Garmes critica 'poder devastador' do projeto

Gilmar Dias
| Tempo de leitura: 2 min

O relator da Comissão de Justiça, Redação e Legislação para o projeto de lei que altera algumas alíquotas do ISS, vereador Toninho Garmes (PSDB), já protocolou três emendas à proposta. Segundo ele, elas vão “diminuir o poder de fogo” da administração municipal.

O tucano admite não impedir que a nova legislação de cobrança do ISS vigore no exercício financeiro de 2004. Porém, ele propõe que o teto da alíquota mensal sobre serviços seja de 3% e não de 5%, conforme estabelece o projeto de lei do Executivo.

“Há em vigor a lei municipal 4.312, de 18 de junho de 1998, na qual todas as alíquotas do ISS foram reduzidas para 3%. O prefeito pretendendo colocar alguns serviços a 5% estaria implicitamente revogando essa lei”, explica.

A segunda emenda de Garmes altera a proposta da administração municipal em relação ao recolhimento de valor fixo trimestral. Para o parlamentar, a tabela proposta pelo governo - que atinge a médicos, dentistas e engenheiros, entre outros profissionais - é alta demais.

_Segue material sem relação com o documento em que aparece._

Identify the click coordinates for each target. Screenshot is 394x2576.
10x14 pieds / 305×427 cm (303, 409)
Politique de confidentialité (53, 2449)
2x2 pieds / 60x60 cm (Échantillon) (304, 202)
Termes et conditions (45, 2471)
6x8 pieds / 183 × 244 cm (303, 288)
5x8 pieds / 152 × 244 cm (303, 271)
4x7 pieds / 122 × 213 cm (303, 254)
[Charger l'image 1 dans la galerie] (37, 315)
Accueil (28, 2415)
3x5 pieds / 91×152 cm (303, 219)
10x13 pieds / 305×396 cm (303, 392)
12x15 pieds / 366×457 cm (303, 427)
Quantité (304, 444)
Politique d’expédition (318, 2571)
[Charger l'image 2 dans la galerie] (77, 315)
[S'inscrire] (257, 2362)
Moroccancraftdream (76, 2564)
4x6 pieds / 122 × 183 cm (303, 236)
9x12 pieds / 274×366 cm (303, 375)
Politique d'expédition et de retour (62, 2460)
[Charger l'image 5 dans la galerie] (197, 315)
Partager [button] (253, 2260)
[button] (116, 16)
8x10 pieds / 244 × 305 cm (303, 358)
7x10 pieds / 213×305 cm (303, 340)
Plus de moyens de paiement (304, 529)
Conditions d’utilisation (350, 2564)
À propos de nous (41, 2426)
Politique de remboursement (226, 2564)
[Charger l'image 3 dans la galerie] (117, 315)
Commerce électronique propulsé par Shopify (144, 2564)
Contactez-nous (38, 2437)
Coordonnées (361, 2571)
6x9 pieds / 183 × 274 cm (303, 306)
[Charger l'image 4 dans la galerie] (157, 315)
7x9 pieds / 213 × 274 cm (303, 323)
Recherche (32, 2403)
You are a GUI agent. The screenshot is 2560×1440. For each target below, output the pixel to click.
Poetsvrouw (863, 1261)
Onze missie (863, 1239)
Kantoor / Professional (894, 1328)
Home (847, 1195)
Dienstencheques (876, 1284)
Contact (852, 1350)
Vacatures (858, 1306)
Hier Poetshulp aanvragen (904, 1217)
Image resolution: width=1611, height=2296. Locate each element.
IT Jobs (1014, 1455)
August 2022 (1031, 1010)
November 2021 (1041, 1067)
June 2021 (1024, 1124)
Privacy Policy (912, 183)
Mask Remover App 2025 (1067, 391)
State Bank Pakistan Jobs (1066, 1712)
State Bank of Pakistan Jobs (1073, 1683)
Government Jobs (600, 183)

Atualmente, o valor recolhido é de R$ 204,00, mas o projeto do Executivo aplica 11% em cima do valor, aumentando o recolhimento para R$ 224,78. Pela proposta do tucano, o valor seria reduzido de R$ 224,78 para R$ 112,38, que é o valor das demais categorias no limite máximo apresentado. “Acredito que assim se estará fazendo justiça fiscal”, defende Garmes.

A terceira emenda do parlamentar veda a possibilidade do prefeito de aplicar reajuste, a partir de 1 de janeiro de 2004, em cima do decreto que legalizará a nova legislação do ISS. “Isso provocaria um reajuste em cima de reajuste. Para evitar essa esperteza, fiz essa emenda que veda a aplicação em 1 de janeiro de 2004 da atualização monetária instituída pelo decreto. Fecho a porteira para não ter 11% mais 13,78% do IPCA”, finaliza.